| DATA PROVIDED |
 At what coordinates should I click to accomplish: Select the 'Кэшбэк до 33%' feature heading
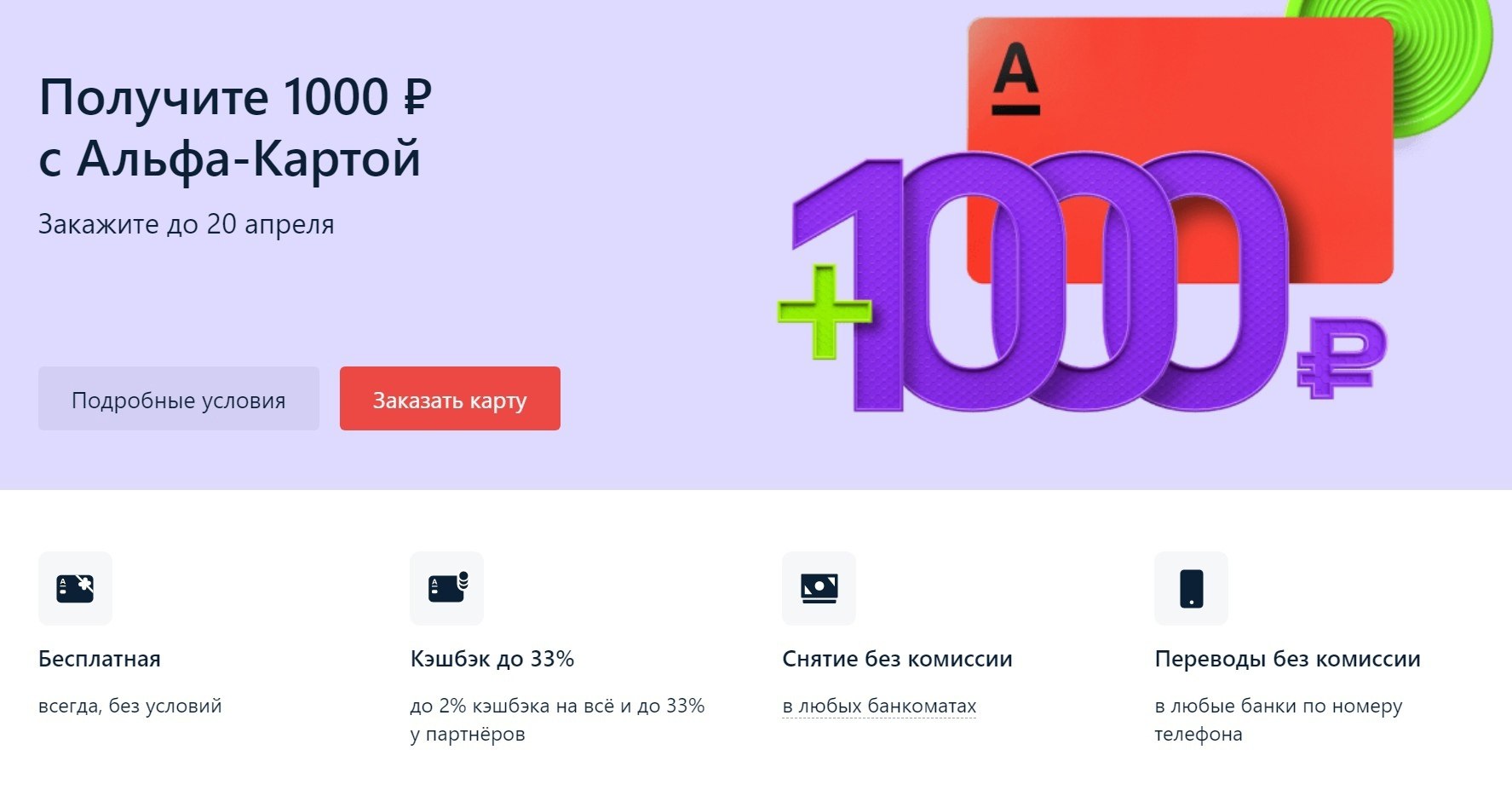click(x=492, y=659)
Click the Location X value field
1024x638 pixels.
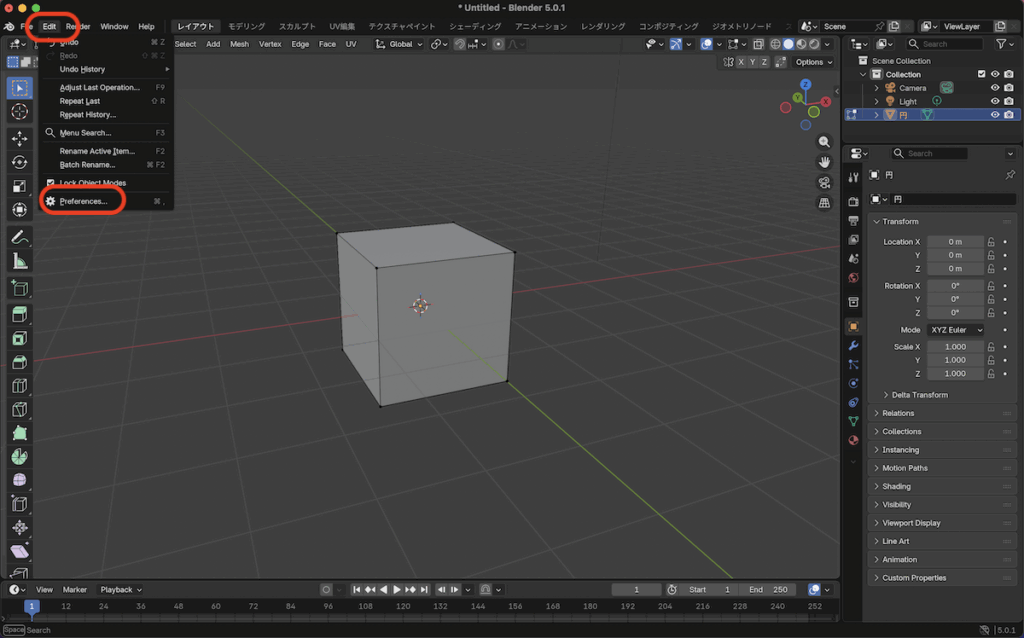coord(955,242)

| WORK TASK |
Repeat every line of the data above exactly, but drop the pictures.

| SOLUTION TO THE EXERCISE |
 At what coordinates should I click to accomplish: Select the 'Кэшбэк до 33%' feature heading
click(x=492, y=659)
Click the Location X value field
1024x638 pixels.
coord(955,242)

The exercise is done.